Abstract:Quantization methods are widely used to accelerate inference and streamline the deployment of large language models (LLMs). While prior research has extensively investigated the degradation of various LLM capabilities due to quantization, its effects on model explainability and interpretability, which are crucial for understanding decision-making processes, remain unexplored. To address this gap, we conduct comprehensive experiments using three common quantization techniques at distinct bit widths, in conjunction with two explainability methods, counterfactual examples and natural language explanations, as well as two interpretability approaches, knowledge memorization analysis and latent multi-hop reasoning analysis. We complement our analysis with a thorough user study, evaluating selected explainability methods. Our findings reveal that, depending on the configuration, quantization can significantly impact model explainability and interpretability.
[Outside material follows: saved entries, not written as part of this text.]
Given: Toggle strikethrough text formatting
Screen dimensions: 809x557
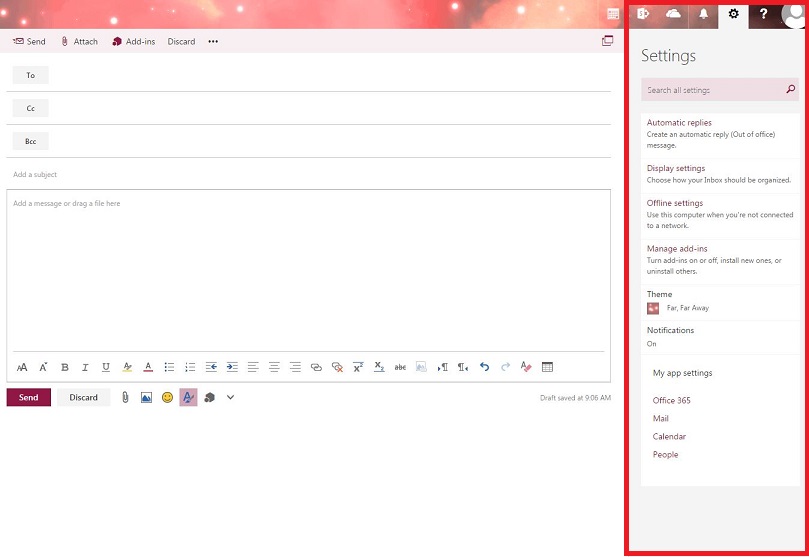Looking at the screenshot, I should pyautogui.click(x=400, y=367).

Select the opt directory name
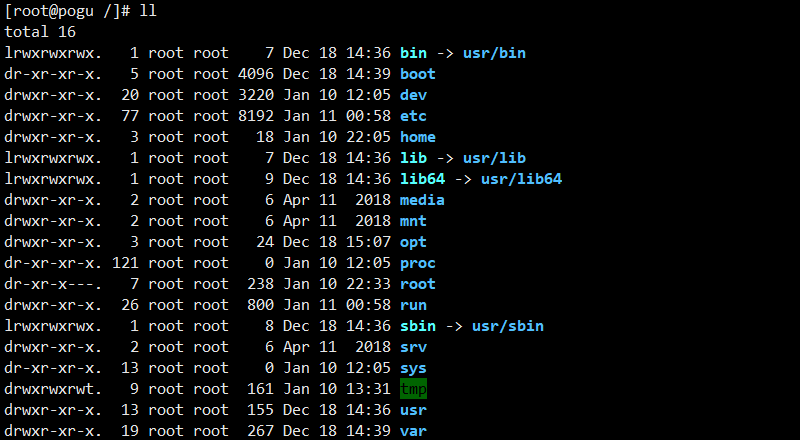(x=413, y=242)
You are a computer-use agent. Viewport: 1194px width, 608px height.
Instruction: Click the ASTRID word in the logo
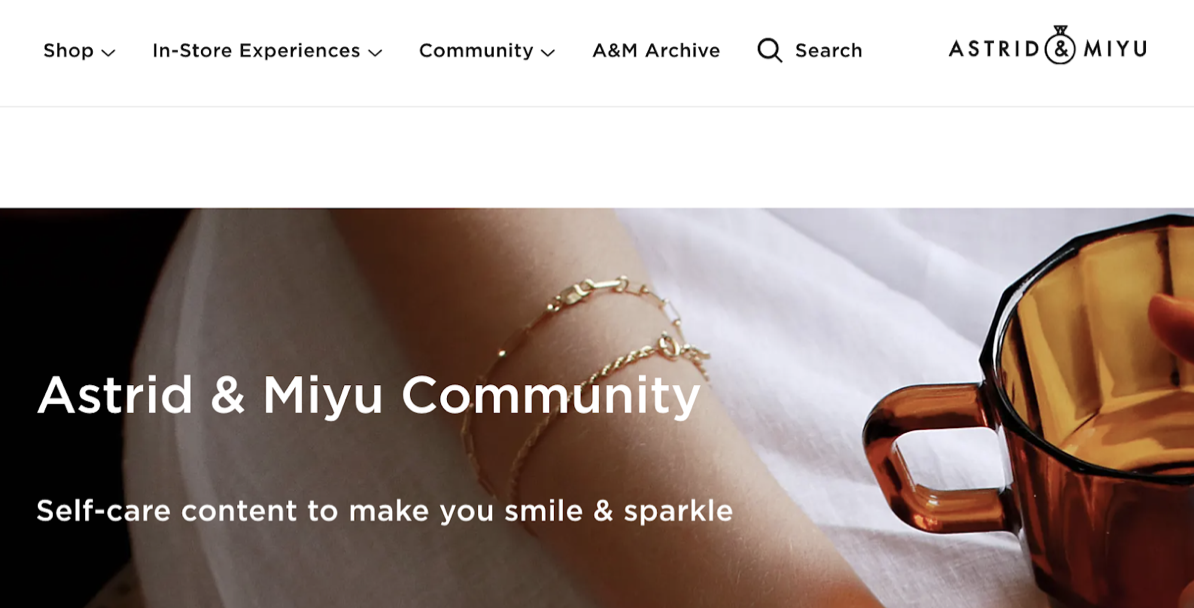994,50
Notably, the direction of this effect is not consistent, as it strongly depends on (1) the quantization method, (2) the explainability or interpretability approach, and (3) the evaluation protocol. In some settings, human evaluation shows that quantization degrades explainability, while in others, it even leads to improvements. Our work serves as a cautionary tale, demonstrating that quantization can unpredictably affect model transparency. This insight has important implications for deploying LLMs in applications where transparency is a critical requirement.